- [Items in a dataset]
..............................

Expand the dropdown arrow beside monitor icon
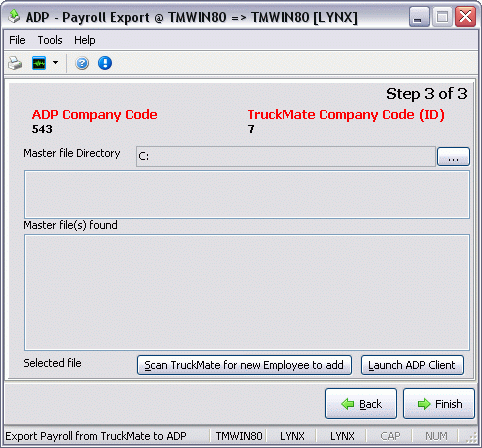This screenshot has height=448, width=482. tap(55, 62)
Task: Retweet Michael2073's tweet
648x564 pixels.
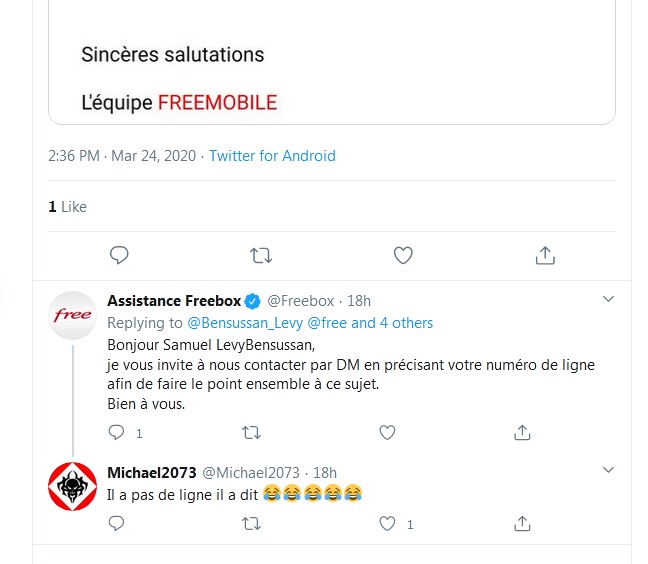Action: (x=252, y=523)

..............................

- [Written problem] Edit the listing above so that "monitor" becomes "display" and every other line stays the same. Leave the pictures out of your version.

- [Full solution]
Expand the dropdown arrow beside display icon
This screenshot has height=448, width=482. tap(55, 62)
Task: Retweet Michael2073's tweet
648x564 pixels.
Action: (x=252, y=523)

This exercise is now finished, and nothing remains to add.